Baksh recommends exercising in the early morning; however, if that doesn’t work, he suggests after iftar.
“Training early in the morning is best during Ramadan after your first meal of the day,” he says. “If this doesn’t work with your schedule, then hit the gym after your first main meal after iftar, so your body is well fuelled and has the right nutrients for optimal recovery.”
Dr Mona Mobarak, a clinical nutritionist, adds that exercising in a fasted state is no easy task, but it is important to find the best time to ensure a routine is safe and sustainable.
“I would suggest doing strength training routines pre-iftar, but if you prefer to exercise after iftar, try to keep your meal light and save your biggest meal for after your session so you don’t feel uncomfortable when training,” she says.
Mobarak also suggests cutting down the time of usual workouts by 15 minutes to limit stress on the body. So, if you usually work out for 60 minutes, limit yourself to 45 minutes instead.
“Don’t feel you have to spend hours in the gym for an effective workout session,” Baksh adds. “You can get a lot done in 45 minutes if you train hard and with intensity. If your long-term goal is building muscle, an option during Ramadan could be to lower the load and add more sets to maintain muscle mass.”

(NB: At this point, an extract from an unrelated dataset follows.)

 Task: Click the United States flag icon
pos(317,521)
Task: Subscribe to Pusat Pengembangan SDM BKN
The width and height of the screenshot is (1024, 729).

ElSayed suggests routines based on the time of day when working out during Ramadan:
90 minutes before sunset
A light workout during the cooler part of the day means you can soon replenish yourself with water, and reap the benefits of exercising on an empty stomach. However, any workout done at this time should be low-key with more resistance training, low repetitions and weights, and plenty of stretching. This is also a good time for a short brisk walk or light jog.
After your evening meal
While cardio can be difficult on a full stomach, an hour after iftar is a good time for weight training. On the days you plan to exercise after your meal, add in a little extra food to fuel your body, and ensure you drink plenty of water to rehydrate.
Between 11pm and 2am
For night owls, the best time to work out may be between 11pm and 2am, after your food has had time to settle and your body has fully rehydrated. If you have managed to get some rest in the afternoon, exercising at this time can be favourable, as it is cooler than the daytime, and will still leave you with a few hours of sleep before you wake up to start the day.
Between 3am and 4am
For early risers, the best time to work out may be before your morning suhoor. This way, you will have energy from the previous night’s meal, yet be on an empty stomach. You can hydrate while you exercise and once you are done, eat again to refuel. This method will also get you energised for the day ahead.